Pablo Toviggino, tesorero de la Asociación del Fútbol Argentino (AFA), y su entorno habrían orquestado maniobras para ocultar evidencia en la causa que investiga una millonaria mansión en Pilar, antes de los allanamientos judiciales.
A casi seis meses del inicio de la seguidilla de allanamientos que sacudieron los cimientos de la AFA, una investigación de La Nación reveló cómo el entorno de Toviggino logró desmantelar casi por completo las pruebas que lo vinculan a la mansión en Pilar, valuada en más de 20 millones de dólares.
El operativo de limpieza comenzó el 1 de diciembre pasado, en paralelo al desembarco judicial en la financiera Sur Finanzas y la presentación de la denuncia penal impulsada por Elisa Carrió en Comodoro Py.
La primera medida del grupo operativo que custodiaba el predio fue el blindaje digital. Los empleados, que utilizaban grupos de WhatsApp para reportar con fotos y videos el mantenimiento diario de la propiedad, fueron obligados a eliminar todo el historial. El borrado de imágenes y archivos se realizó bajo la supervisión directa de los capataces para asegurar que no quedaran copias.
Al mismo tiempo, los trabajadores debían entregar sus teléfonos a Emanuel Gómez, el casero y hombre de confianza de Toviggino, al ingresar al predio y solo los recuperaban al finalizar la jornada laboral.
La semana previa al allanamiento del 12 de diciembre, ordenado por el juez Daniel Rafecas, se produjo la limpieza de objetos relacionados a Toviggino.
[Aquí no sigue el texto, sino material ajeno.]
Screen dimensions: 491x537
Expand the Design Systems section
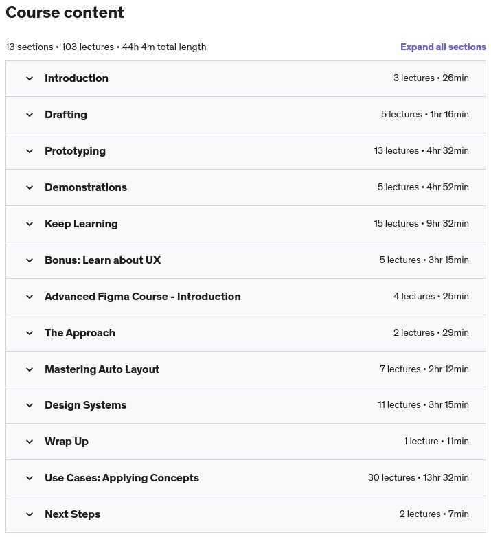pyautogui.click(x=86, y=405)
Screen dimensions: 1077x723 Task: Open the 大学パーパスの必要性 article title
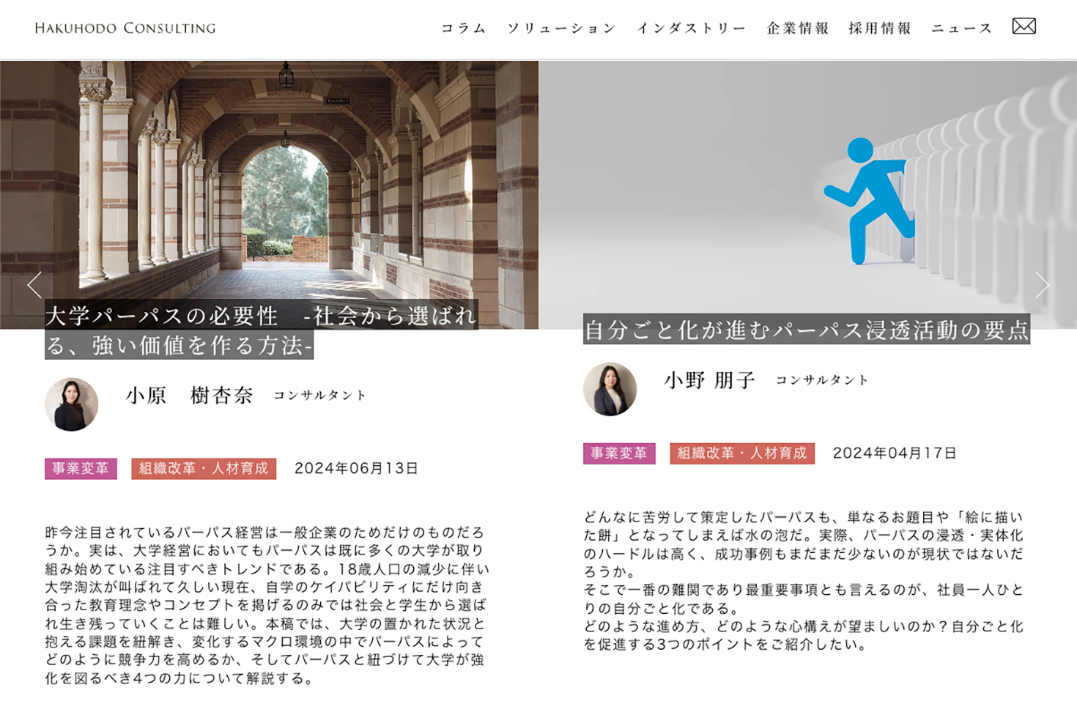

A pesar de que la Justicia dispuso una custodia policial para registrar el movimiento del lugar, se llevó a cabo un vaciamiento selectivo.
Uno de los testigos citados detalló que “Emanuel fue el encargado de ese operativo, sacaban todo en la camioneta de Diego Pantano, el hermano de Luciano, y lo que no podían sacar lo quemaban. Lo sacaban por un portón de atrás, la Policía solo estaba a la mañana y a la tarde en ese lugar para tomar los datos de los empleados”.
A pesar de la maniobra de encubrimiento, el procedimiento judicial encontró 50 vehículos de alta gama y de colección, y también dio con algunas pruebas directas que sobrevivieron a la limpieza, como un bolso y una plaqueta a nombre del tesorero.
Actualmente, la causa penal atraviesa un laberinto de competencias. El juez federal de Campana, Adrián González Charvay, ordenó recientemente el peritaje de la flota de autos, pero su continuidad en el expediente pende de un hilo. La Cámara de Casación postergó la definición, dejando el futuro de la causa en manos de la Cámara en lo Penal Económico, que también debe resolver los procesamientos por evasión fiscal de Claudio “Chiqui” Tapia y el propio Toviggino.
Mientras tanto, la quinta de Villa Rosa recuperó parte de su ritmo habitual, aunque bajo un estricto secreto. Con una dotación mínima de apenas seis personas, se reactivaron las obras del gimnasio y un sauna privado. La mayor parte del personal fue despedido en febrero pasado.